RECORDS FOR THE EXERCISE:
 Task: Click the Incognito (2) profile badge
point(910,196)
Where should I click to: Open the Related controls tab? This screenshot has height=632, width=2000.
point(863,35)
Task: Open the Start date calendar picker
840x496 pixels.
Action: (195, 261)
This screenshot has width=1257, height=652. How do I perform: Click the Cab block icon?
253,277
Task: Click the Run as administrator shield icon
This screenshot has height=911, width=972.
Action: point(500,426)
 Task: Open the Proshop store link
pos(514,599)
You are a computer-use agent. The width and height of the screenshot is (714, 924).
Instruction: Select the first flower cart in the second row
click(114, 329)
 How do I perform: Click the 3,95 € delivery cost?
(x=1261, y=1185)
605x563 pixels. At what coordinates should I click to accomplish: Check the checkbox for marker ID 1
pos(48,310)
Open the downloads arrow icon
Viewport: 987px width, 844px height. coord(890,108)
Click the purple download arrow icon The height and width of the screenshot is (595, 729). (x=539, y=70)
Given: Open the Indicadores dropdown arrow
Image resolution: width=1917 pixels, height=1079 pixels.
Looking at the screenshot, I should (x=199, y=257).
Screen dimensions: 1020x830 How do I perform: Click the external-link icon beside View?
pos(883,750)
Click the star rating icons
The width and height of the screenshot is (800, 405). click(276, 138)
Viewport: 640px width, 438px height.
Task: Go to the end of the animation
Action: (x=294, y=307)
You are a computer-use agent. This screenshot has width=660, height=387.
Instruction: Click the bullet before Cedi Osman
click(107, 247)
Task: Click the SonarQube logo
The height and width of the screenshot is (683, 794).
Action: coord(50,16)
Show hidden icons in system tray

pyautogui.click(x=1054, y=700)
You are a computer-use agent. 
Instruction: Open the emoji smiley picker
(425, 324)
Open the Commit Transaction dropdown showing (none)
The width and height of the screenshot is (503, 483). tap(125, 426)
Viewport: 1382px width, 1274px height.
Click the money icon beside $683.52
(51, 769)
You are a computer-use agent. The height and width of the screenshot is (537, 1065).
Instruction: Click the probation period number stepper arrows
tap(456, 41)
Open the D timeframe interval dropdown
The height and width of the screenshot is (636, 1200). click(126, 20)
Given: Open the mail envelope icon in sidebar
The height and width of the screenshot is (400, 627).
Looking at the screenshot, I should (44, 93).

WHAT TO DO: Whenever a line of the data above includes the word "computer", copy that line.

RESULT OF THE TASK:
You are a computer-use agent. The width and height of the screenshot is (714, 924).
You are a computer-use agent. This screenshot has width=660, height=387.
You are a computer-use agent. 
You are a computer-use agent. The height and width of the screenshot is (537, 1065).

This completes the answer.